Public Relations and Marketing

Public relations is often confused with advertising and marketing, two neighboring but quite distinct disciplines. We have examined the differences between public relations and advertising in another article. Here we look at the relationship between public relations and marketing.

What Is Marketing?

In everyday language, the word “marketing’ is often used as a synonym for promotion. We talk about the marketing of a new product when we mean its advertising and promotion. Promotion is only one part of marketing. Marketing includes other activities as well.

Marketing’s starting point is the identification, using market research, of consumers’ needs and wants. The aim is to find out what consumers want before you develop a product or a service. What is the product or service that does not exist and that people would buy if it were supplied? This could be a challenge for many businesses which may be content to go on making and selling the same things. But, as the saying goes, marketing is “making what you can sell, not selling what you can make”.

Firms that specialize in market research help manufacturers determine if there is a market, that is, a sufficiently large number of potential customers for a product. They conduct surveys, asking people what kind of products they want, and they forecast probable sales of the product. 

Marketing includes all the activities necessary to develop a product and move it from the producer to the consumer. 

The Marketing Mix

These activities are known as the marketing mix, or the four Ps: product, price, place, and promotion.

This involves:

  • Developing the right product, one that meets needs.
  • Charging the right price for it. 
  • Getting it to a place where consumers can buy it.
  • Promoting it so that potential customers know about it and be persuaded to buy it.

Public Relations

Public relations may be regarded as the fifth P of the marketing mix, standing for perception. PR helps shape people’s perception of a company.

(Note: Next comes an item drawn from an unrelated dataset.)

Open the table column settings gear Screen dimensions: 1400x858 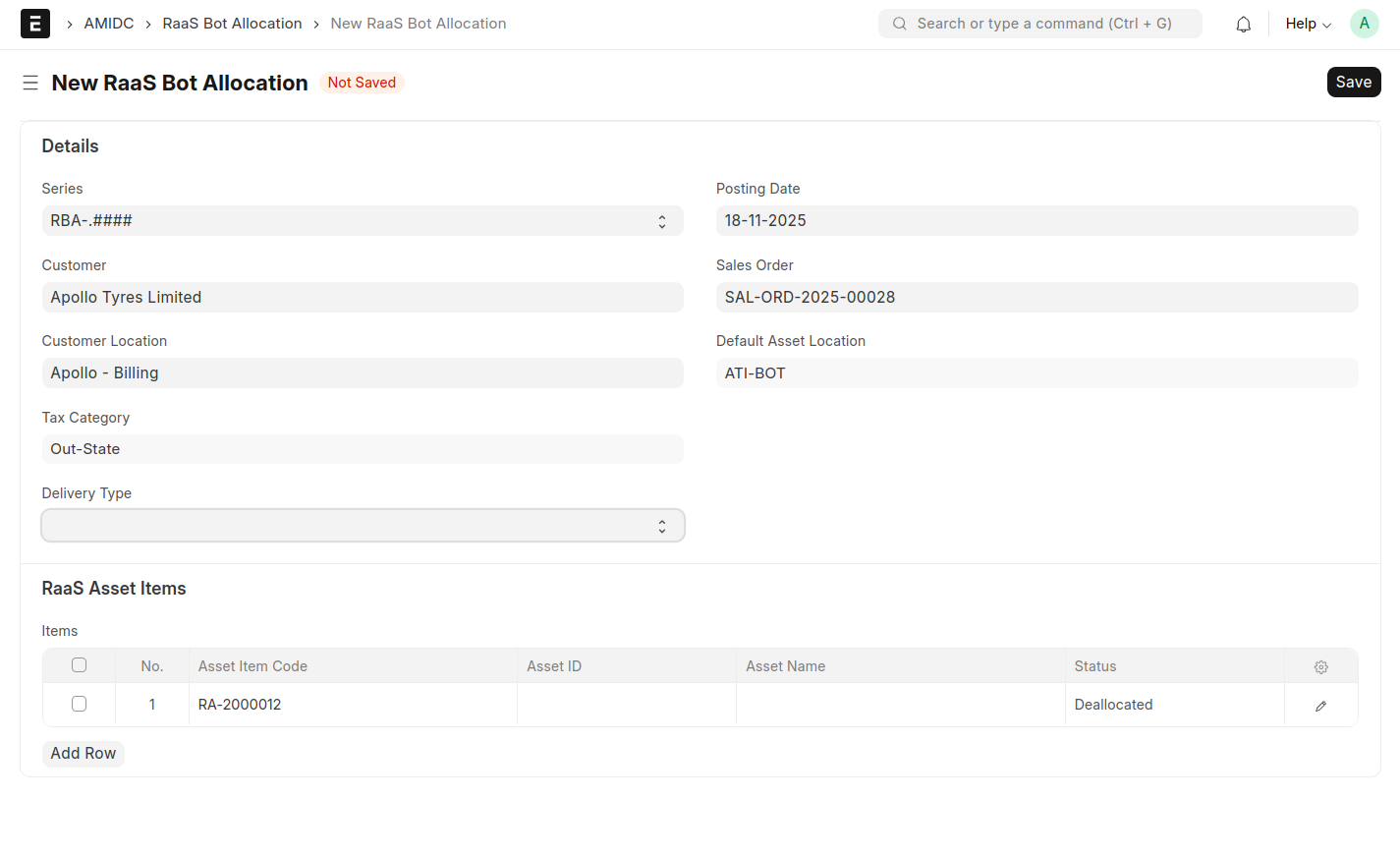click(x=1320, y=666)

Customers prefer to deal with companies they hold in high regard. If customers have a poor perception of a business, they will be reluctant to buy its products, no matter how good or affordable they are. Effective PR builds positive perceptions, creating a fertile environment for successful marketing.

For added benefit, PR and marketing should be coordinated. When the marketing department advertises new products or services, PR reinforces the campaign by supplying the media with press releases and background information.